» **Exercise instructions**: Count, in the entries below, the lines in which "Toggle" occurs. Give the number, nothing more.

» **Extracted entries**:

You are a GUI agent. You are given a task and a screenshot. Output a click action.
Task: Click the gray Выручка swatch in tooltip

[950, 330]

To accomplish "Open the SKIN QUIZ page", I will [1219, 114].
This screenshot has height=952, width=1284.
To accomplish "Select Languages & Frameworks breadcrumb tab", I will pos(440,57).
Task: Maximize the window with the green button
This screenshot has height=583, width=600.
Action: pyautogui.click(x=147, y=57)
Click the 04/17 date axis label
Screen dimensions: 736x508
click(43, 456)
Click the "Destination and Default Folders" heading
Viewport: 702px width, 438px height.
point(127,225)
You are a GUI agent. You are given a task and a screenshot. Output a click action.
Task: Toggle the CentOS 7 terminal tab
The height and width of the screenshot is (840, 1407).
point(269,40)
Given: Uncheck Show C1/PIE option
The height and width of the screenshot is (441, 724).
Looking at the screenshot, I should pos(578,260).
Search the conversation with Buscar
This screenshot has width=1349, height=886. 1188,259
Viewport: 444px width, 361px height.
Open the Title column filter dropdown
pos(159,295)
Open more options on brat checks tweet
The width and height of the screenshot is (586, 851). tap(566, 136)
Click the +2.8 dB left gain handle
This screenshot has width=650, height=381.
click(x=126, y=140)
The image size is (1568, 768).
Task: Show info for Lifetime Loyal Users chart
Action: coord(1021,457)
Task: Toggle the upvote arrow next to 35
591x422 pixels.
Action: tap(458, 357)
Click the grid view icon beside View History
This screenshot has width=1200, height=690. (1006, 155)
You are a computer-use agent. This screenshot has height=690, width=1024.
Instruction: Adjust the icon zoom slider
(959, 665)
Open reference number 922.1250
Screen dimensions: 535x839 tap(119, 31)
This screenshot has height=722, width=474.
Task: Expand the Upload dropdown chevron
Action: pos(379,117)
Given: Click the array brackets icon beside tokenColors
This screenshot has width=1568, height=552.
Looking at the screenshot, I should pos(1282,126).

» **Response area**: 2